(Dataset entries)
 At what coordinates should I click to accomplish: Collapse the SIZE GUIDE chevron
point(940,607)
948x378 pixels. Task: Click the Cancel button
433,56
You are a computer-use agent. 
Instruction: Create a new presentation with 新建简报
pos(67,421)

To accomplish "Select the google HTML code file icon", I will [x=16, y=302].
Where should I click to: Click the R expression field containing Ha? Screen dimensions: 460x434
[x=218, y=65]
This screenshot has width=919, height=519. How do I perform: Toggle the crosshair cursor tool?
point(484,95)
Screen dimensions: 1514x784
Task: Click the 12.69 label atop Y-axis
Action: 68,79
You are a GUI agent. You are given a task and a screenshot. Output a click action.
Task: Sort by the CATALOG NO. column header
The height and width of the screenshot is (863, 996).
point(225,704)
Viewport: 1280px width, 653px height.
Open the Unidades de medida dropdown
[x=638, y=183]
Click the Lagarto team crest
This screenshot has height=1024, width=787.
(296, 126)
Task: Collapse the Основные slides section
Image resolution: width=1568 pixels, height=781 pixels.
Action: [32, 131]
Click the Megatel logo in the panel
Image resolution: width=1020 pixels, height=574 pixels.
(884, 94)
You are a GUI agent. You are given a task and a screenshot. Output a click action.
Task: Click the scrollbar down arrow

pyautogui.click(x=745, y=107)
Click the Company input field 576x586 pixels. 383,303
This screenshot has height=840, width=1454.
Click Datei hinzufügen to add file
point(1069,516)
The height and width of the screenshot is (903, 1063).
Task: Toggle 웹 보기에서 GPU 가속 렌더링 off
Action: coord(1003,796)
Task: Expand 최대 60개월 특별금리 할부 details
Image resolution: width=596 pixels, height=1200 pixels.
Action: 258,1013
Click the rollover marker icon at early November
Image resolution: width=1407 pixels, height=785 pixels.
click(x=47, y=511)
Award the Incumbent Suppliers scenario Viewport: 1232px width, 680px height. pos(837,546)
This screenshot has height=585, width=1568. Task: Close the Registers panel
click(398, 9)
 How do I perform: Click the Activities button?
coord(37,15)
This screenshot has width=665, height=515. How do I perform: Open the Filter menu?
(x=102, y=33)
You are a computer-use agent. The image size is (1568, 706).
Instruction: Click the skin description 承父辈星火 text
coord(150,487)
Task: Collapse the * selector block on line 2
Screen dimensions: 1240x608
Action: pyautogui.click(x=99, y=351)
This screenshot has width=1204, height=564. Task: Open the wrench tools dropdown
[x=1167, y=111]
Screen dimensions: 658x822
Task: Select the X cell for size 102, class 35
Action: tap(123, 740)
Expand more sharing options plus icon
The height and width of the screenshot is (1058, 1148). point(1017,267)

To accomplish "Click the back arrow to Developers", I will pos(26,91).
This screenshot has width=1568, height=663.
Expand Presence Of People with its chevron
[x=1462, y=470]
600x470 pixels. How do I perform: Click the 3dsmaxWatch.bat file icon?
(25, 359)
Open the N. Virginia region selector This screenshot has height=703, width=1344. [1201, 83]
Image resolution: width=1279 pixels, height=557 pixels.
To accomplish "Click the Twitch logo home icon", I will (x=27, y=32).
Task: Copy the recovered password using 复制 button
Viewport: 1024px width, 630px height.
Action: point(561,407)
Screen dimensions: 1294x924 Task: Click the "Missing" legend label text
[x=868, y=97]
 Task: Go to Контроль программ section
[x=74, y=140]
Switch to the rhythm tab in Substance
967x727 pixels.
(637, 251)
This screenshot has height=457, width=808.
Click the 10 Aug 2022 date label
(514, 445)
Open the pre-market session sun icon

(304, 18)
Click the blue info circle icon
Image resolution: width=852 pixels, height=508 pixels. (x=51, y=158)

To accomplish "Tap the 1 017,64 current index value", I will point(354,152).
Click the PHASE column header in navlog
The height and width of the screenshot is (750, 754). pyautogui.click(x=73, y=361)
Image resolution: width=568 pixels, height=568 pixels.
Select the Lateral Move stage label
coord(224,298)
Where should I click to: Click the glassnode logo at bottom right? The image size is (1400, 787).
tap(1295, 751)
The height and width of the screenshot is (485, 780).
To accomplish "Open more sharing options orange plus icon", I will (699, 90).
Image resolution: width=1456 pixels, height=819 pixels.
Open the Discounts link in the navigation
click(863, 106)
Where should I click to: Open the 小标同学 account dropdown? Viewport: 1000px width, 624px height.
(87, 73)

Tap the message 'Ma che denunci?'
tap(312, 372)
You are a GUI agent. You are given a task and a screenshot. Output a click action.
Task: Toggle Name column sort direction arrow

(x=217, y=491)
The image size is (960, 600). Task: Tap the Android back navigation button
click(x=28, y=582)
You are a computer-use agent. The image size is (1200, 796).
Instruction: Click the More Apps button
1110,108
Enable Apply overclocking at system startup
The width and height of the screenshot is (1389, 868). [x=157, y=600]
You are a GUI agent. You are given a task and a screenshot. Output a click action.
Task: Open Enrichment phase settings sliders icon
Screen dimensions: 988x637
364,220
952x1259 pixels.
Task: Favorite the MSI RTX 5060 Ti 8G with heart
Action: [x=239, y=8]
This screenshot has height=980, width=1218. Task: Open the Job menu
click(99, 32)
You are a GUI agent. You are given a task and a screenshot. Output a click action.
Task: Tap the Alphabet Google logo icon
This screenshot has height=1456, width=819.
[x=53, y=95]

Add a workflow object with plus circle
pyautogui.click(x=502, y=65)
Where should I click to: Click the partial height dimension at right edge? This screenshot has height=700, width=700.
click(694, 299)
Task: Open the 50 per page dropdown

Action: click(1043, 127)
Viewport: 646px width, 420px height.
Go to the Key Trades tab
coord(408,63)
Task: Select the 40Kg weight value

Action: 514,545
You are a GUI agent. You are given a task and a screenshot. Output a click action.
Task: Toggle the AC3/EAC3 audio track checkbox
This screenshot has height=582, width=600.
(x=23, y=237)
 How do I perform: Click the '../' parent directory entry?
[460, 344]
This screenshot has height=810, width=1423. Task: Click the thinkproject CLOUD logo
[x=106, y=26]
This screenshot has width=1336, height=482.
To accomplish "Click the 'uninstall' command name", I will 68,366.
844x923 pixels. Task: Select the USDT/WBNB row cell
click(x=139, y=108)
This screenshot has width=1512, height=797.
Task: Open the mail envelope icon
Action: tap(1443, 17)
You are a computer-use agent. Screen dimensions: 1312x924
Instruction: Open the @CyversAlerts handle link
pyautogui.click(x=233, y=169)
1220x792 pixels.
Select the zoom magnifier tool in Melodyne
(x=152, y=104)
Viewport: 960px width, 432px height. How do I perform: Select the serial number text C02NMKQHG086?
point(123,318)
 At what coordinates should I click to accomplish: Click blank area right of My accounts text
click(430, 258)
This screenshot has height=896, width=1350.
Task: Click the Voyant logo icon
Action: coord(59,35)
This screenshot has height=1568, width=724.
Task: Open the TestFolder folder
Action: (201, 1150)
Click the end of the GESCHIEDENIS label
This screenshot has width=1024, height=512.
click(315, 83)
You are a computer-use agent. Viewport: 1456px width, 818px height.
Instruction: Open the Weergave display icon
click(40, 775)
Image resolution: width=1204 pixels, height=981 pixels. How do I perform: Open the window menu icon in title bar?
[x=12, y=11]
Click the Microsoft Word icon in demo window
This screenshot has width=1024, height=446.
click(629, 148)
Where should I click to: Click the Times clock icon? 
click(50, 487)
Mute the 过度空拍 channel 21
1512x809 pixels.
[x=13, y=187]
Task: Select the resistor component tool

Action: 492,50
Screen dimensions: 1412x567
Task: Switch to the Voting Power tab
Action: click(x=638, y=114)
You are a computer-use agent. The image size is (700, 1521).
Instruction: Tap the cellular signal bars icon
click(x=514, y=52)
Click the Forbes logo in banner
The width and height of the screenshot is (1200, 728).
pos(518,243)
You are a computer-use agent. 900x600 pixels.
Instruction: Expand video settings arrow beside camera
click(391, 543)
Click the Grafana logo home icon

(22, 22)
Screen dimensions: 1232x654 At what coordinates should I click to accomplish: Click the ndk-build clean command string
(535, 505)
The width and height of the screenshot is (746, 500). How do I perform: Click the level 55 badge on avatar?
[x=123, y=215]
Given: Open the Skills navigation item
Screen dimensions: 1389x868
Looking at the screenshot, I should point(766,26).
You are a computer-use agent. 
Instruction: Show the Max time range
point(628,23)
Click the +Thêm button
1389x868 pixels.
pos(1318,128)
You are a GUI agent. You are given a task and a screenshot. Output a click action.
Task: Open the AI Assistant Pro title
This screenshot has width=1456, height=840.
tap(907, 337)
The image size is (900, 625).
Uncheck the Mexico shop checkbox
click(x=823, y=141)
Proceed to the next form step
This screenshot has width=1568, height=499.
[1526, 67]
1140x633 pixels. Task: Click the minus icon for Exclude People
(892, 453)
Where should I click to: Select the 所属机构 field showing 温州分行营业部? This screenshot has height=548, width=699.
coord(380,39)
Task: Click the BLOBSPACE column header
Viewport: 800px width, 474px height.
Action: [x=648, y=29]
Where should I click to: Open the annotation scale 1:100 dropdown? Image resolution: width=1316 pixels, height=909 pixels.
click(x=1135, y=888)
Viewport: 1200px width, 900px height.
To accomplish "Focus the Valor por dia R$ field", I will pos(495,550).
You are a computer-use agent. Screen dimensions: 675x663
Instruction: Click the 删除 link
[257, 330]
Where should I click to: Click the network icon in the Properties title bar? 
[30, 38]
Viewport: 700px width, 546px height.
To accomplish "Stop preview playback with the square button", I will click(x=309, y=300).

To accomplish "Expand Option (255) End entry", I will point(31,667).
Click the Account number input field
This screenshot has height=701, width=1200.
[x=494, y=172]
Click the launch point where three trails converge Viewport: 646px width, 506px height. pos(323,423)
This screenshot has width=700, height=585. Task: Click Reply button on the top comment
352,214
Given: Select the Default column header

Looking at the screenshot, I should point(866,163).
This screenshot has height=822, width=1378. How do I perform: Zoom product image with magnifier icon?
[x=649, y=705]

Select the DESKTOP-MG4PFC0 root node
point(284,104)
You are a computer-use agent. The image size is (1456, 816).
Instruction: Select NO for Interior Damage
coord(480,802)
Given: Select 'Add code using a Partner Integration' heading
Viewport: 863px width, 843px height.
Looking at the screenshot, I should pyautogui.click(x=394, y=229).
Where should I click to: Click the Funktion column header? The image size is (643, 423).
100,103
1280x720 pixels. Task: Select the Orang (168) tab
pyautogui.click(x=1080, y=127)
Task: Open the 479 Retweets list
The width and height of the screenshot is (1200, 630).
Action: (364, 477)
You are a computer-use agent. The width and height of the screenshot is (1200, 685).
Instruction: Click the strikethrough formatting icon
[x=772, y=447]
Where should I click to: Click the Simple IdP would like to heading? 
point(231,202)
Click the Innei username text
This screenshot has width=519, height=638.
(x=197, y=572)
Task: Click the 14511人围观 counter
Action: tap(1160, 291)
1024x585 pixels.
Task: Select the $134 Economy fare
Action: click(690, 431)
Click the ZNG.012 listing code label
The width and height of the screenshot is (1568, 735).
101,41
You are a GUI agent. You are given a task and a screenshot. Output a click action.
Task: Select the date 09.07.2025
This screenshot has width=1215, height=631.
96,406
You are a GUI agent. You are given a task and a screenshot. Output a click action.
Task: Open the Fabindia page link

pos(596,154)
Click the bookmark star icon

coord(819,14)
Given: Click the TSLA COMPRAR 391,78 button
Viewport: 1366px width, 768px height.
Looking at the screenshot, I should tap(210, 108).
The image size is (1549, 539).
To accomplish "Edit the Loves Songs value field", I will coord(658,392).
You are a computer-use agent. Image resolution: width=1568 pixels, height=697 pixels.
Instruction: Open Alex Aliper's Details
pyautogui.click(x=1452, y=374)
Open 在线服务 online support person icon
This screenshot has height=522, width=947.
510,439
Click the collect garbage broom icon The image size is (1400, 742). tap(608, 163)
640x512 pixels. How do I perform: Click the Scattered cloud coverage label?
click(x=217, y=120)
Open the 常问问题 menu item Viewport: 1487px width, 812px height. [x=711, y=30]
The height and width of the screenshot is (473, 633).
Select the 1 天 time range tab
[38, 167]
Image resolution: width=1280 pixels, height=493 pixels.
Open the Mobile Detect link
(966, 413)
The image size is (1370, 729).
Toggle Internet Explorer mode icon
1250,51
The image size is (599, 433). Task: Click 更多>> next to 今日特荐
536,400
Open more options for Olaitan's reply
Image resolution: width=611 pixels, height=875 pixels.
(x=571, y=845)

To do: Each line above where the word "selector" occurs should be returned in full.

Reply:
Task: Collapse the * selector block on line 2
Open the N. Virginia region selector This screenshot has height=703, width=1344. [1201, 83]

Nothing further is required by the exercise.